He demonstrated to the court using white tape how small his cell was in the Quantico detention center. Manning also put on the restrictive suicide smock which he was forced to wear during his 10 months in the detention center.

Supporters of U.S. Army Pfc. Bradley Manning protest during his scheduled motion hearing, outside the gates of Fort Meade, Maryland November 27, 2012. (Reuters/Jose Luis Magana)
Supporters of U.S. Army Pfc. Bradley Manning protest during his scheduled motion hearing, outside the gates of Fort Meade, Maryland November 27, 2012. (Reuters/Jose Luis Magana)

In spite of military doctors’ recommendations, Manning was put under suicide watch at Quantico.

Captain William Hoctor, a navy doctor charged with evaluating Manning on a weekly basis said he was “satisfied he [Manning] no longer presented a risk. He did not appear to be persistently depressed, he was not reporting suicidal thoughts.” Hoctor said his advice was ignored by military personnel who continued to hold Manning until the same conditions.

Kept under constant surveillance, he spent around 23 hours a day confined to his cell and denied basic items such as toilet paper and bed clothes.

Manning was transferred to another detention center in Fort Leavenworth, Kansas, in April 2011.

He described the whole experience as an “upgrade” and said it felt “awkward” not to have to wear restraints.

Manning spoke for almost six hours during the hearing, occasionally stumbling with dates and details.

On Friday Manning acknowledged that he made a noose out of a knotted bed sheet as he contemplated suicide.

His attorney argues that he was treated unjustly when he was subjected to prolonged solitary confinement at the Quantico detention facility.

Manning is being tried on 16 charges, including aiding the enemy, for the release of classified documents to whistle-blowing website WikiLeaks. If convicted, he could face the death penalty or a lengthy jail sentence.

He has offered to plead guilty to releasing classified information, but US officials have not yet intimated as to whether they pursue his prosecution for the other 15 charges.

* [Dataset records]:

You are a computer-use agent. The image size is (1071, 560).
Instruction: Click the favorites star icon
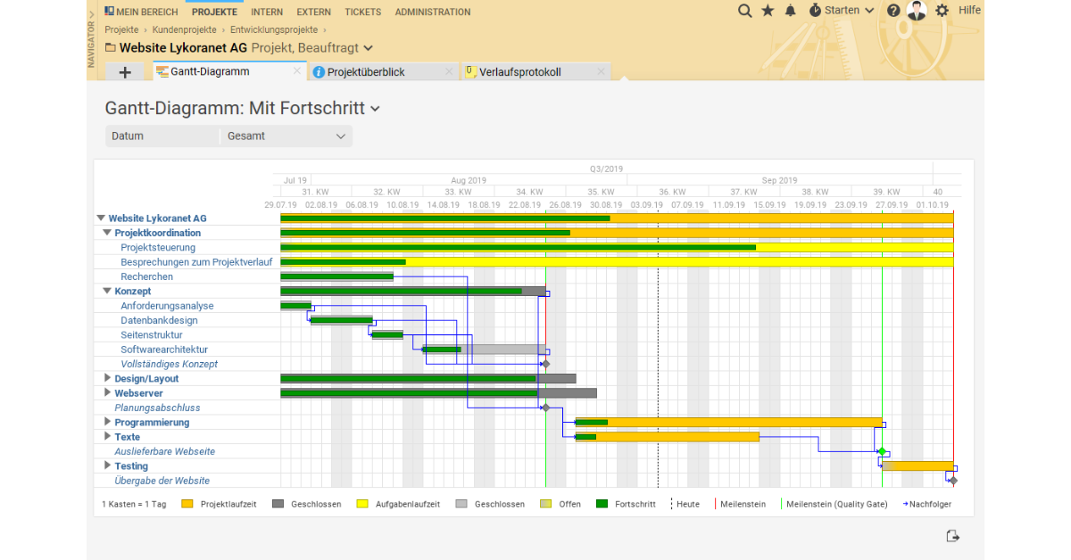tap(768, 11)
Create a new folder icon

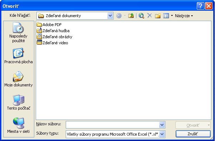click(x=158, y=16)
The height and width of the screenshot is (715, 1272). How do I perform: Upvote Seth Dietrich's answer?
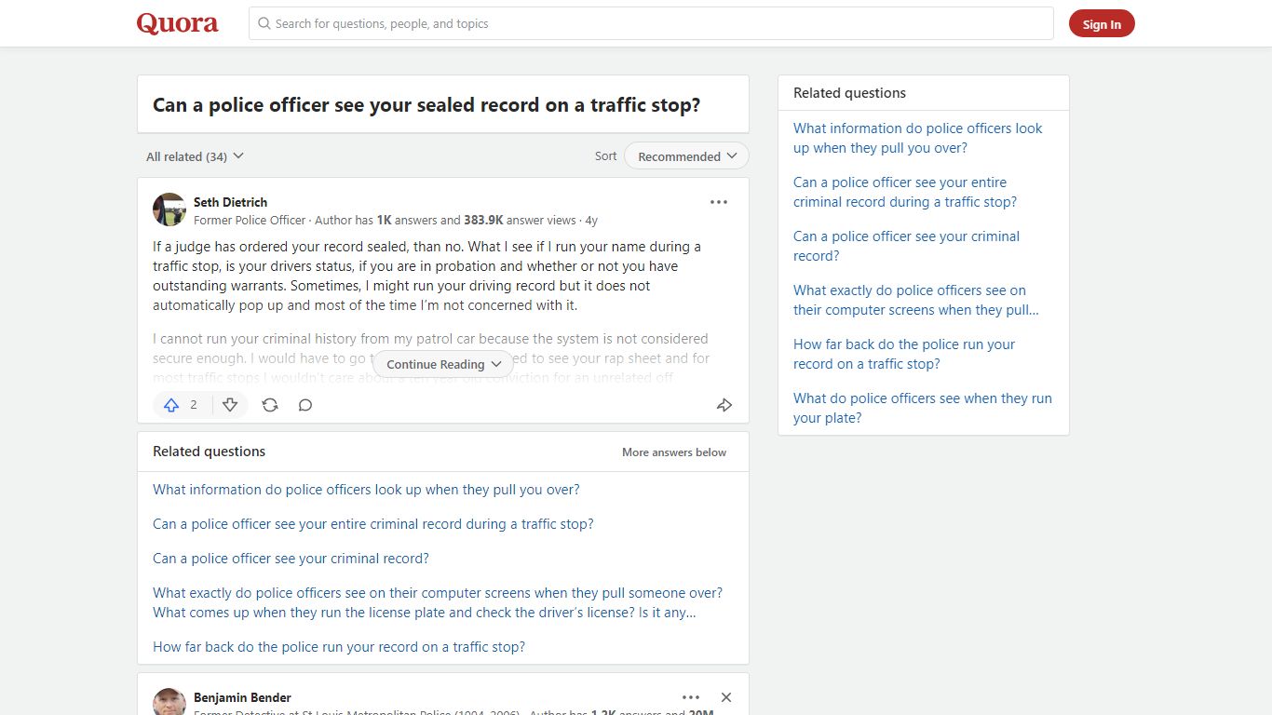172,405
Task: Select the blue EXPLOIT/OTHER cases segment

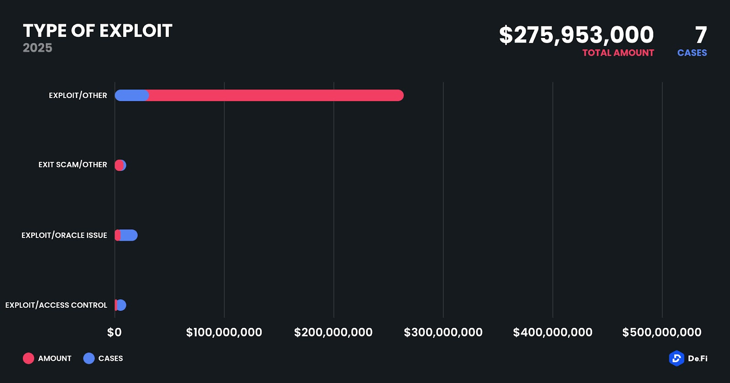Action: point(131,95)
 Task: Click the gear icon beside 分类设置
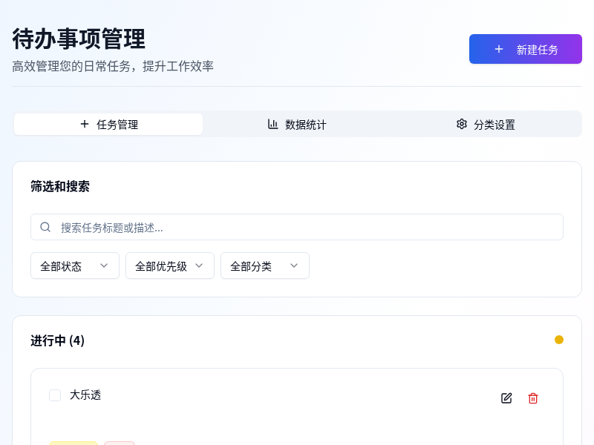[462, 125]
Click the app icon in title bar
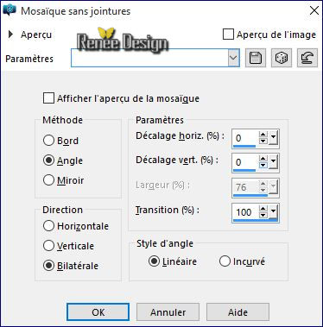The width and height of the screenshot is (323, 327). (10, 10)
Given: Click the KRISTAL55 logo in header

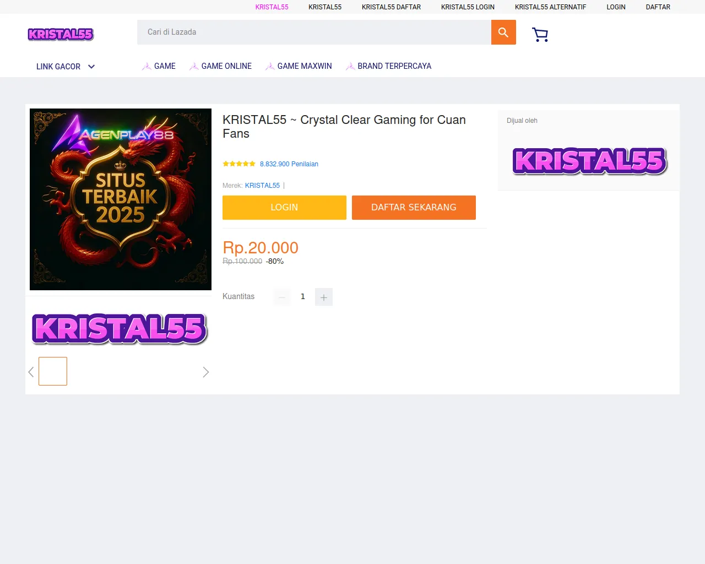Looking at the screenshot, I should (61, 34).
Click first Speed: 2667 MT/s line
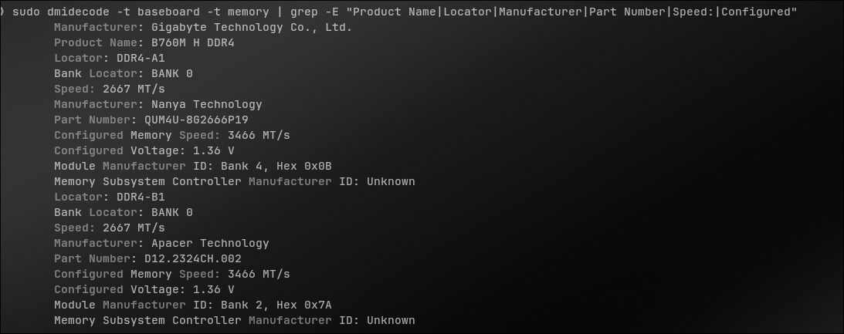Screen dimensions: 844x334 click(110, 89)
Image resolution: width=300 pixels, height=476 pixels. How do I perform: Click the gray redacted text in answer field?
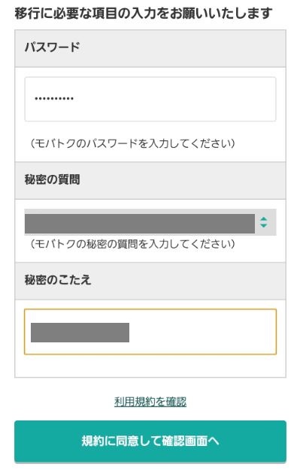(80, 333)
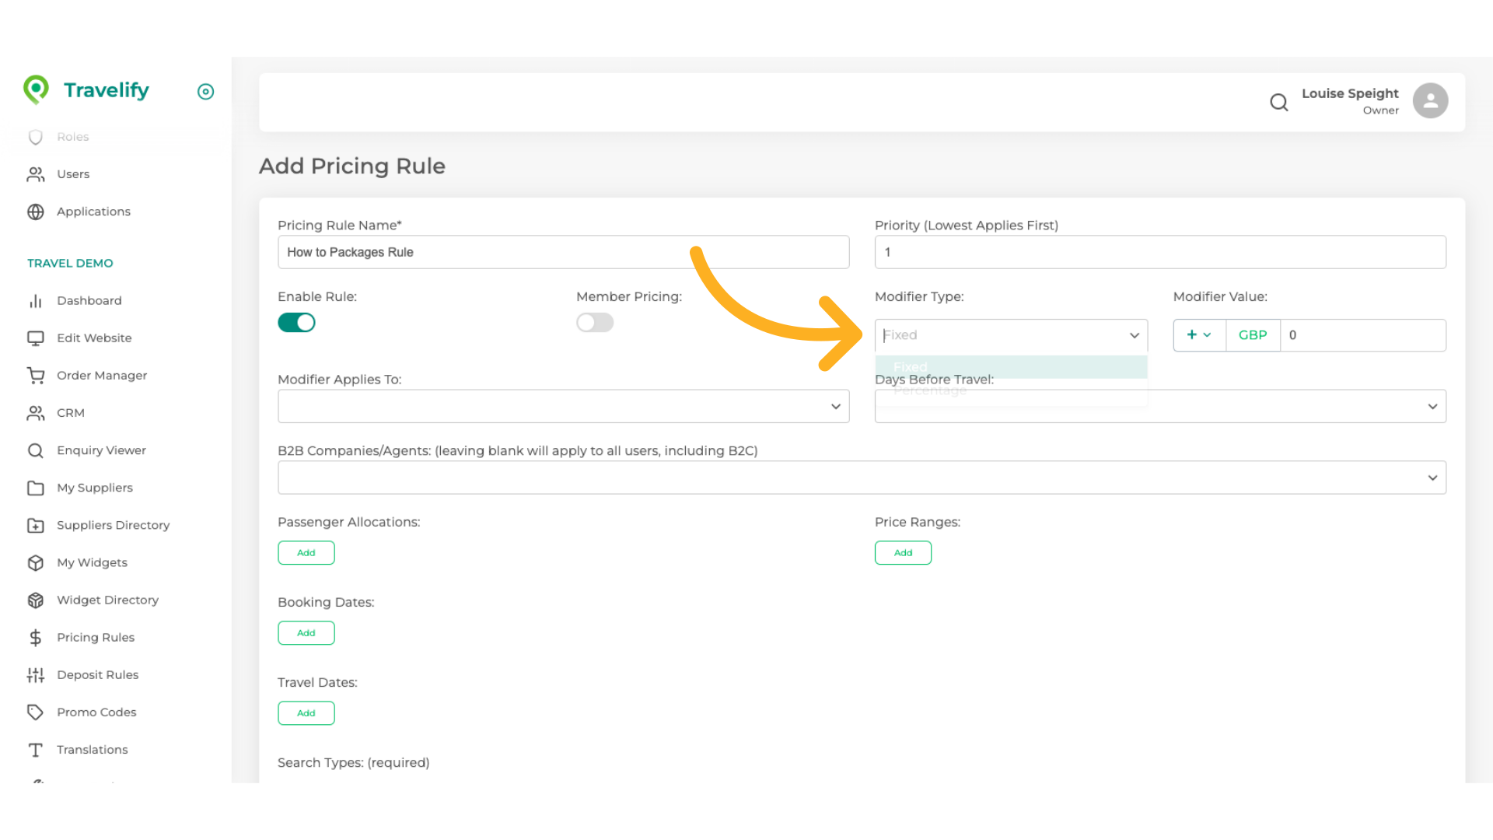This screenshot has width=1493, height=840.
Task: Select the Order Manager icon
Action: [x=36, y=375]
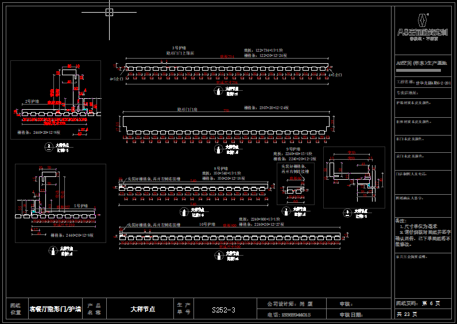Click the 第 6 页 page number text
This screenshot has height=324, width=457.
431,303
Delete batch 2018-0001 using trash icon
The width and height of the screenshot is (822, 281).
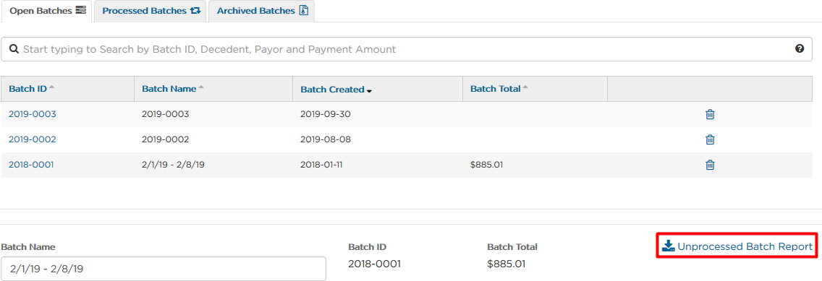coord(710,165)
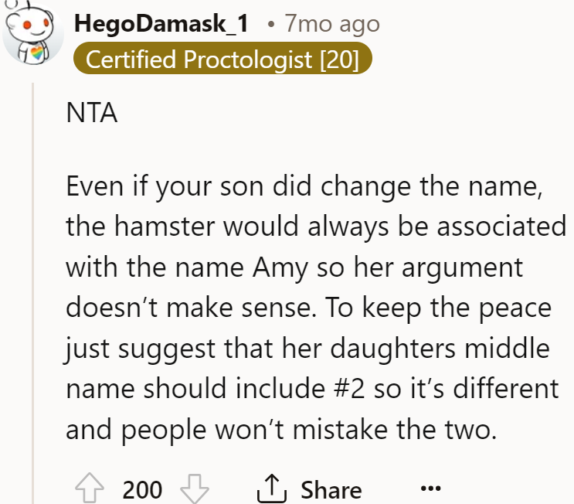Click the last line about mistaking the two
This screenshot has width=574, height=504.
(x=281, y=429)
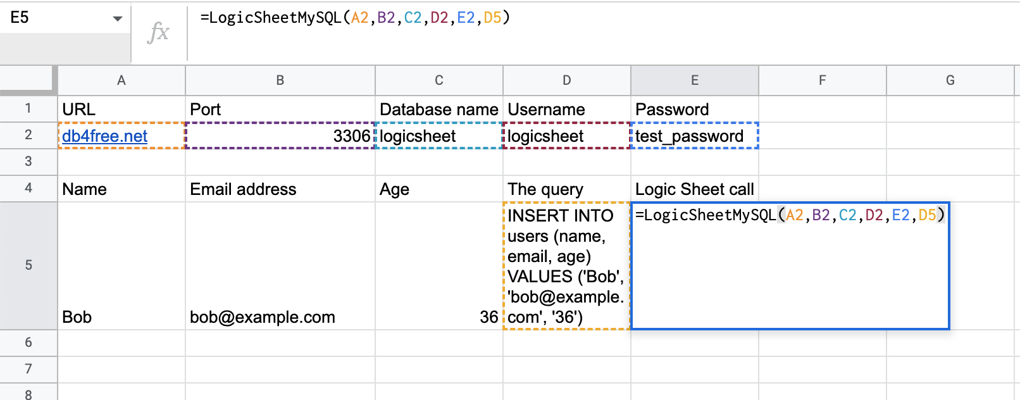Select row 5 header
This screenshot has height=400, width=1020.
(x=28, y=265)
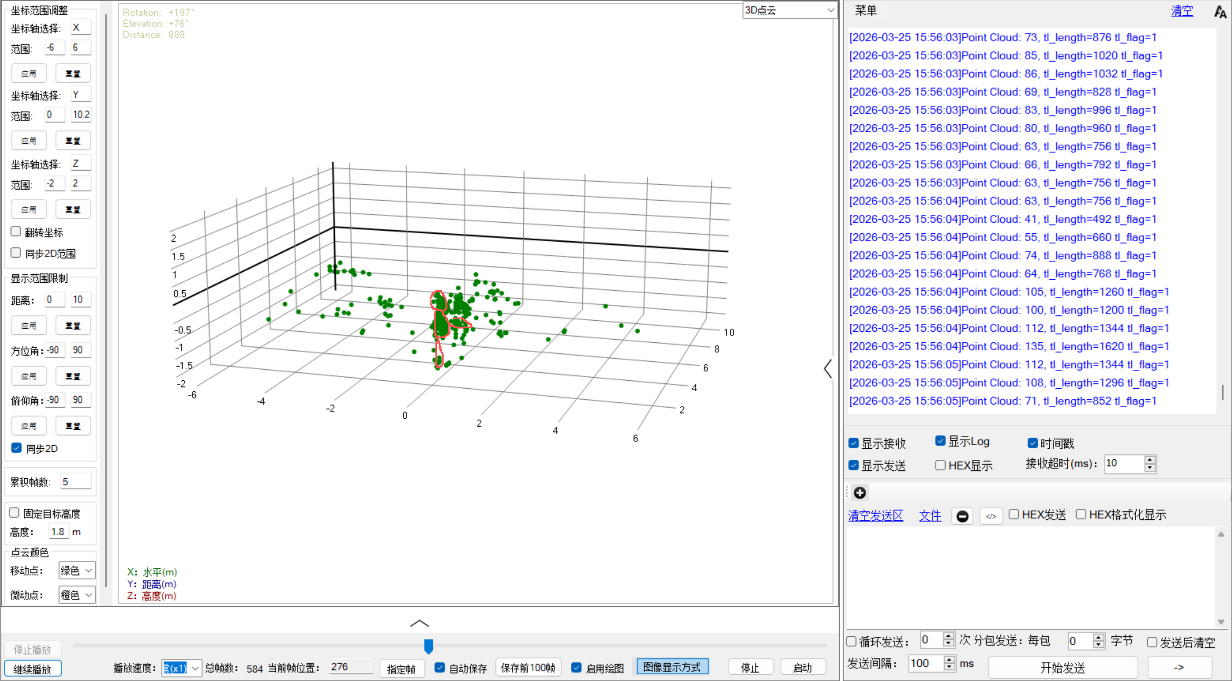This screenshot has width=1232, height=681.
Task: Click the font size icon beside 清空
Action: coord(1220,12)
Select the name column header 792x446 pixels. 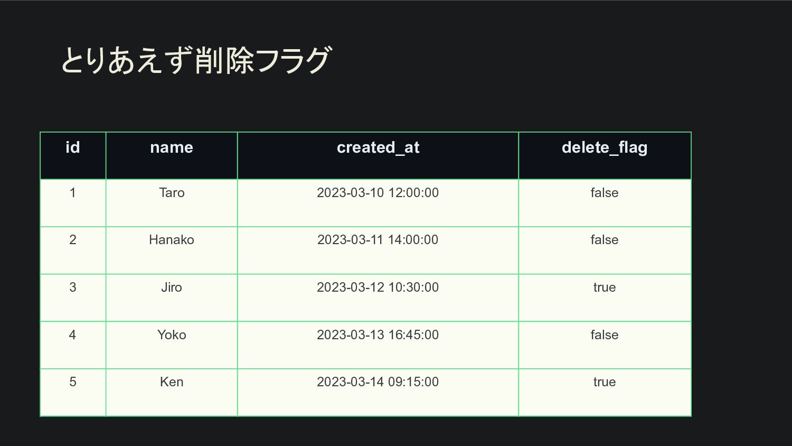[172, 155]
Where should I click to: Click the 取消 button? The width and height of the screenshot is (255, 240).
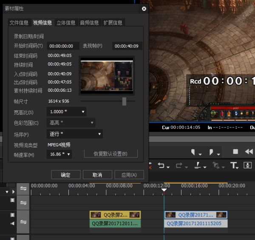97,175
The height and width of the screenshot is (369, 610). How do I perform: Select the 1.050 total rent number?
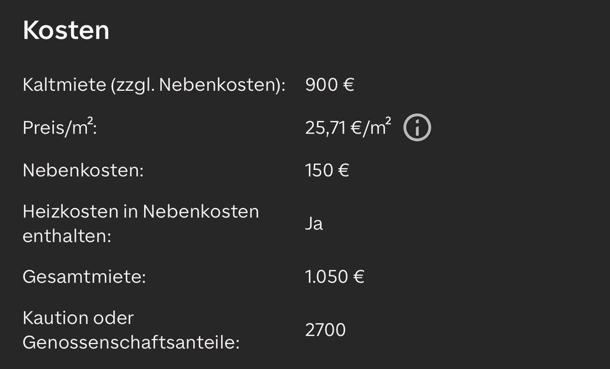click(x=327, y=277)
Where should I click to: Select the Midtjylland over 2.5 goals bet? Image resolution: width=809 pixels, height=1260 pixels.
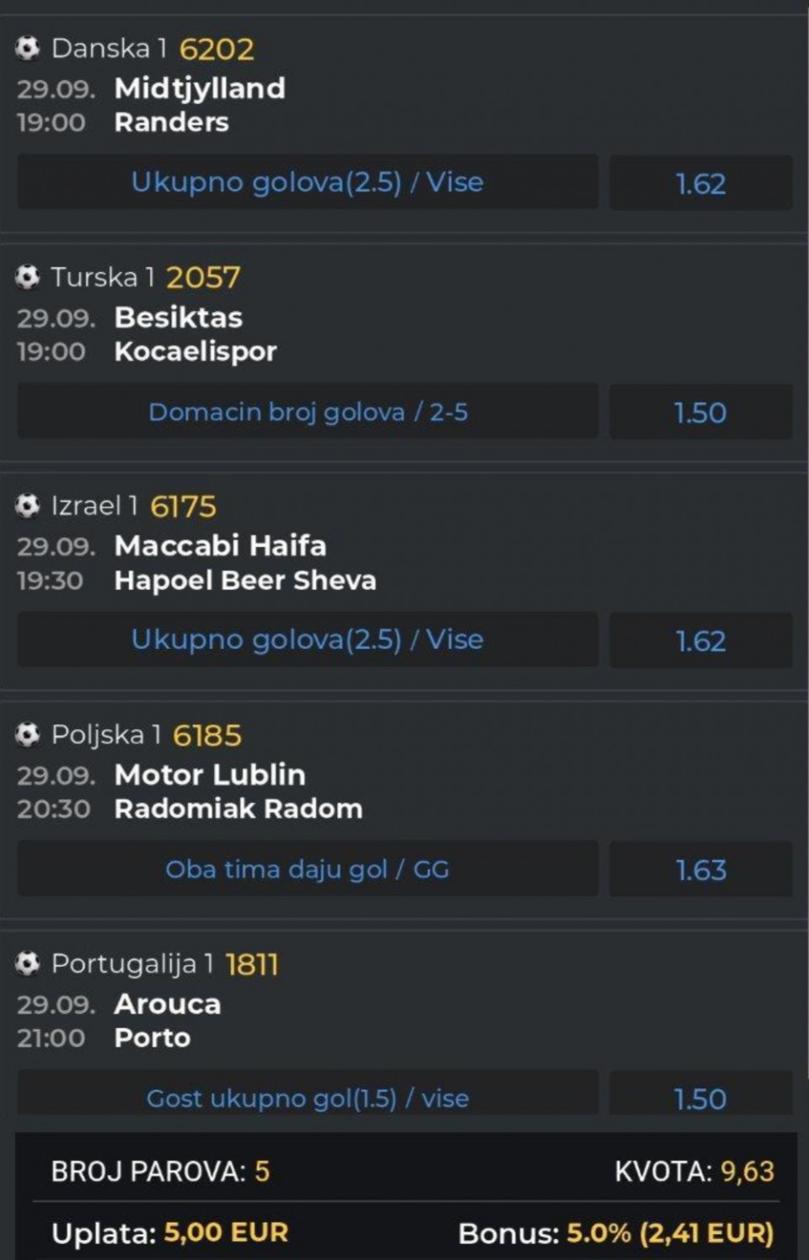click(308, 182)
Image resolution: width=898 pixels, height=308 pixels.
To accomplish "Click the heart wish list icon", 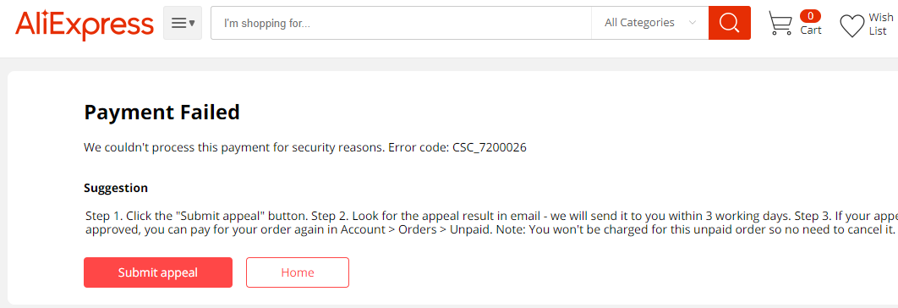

* [Written exercise]:
Retype the article about Bradley Manning's hearing word for word, from "Manning spoke for" up to and including "he contemplated suicide.".

* [Result of this exercise]:
Manning spoke for almost six hours during the hearing, occasionally stumbling with dates and details.

On Friday Manning acknowledged that he made a noose out of a knotted bed sheet as he contemplated suicide.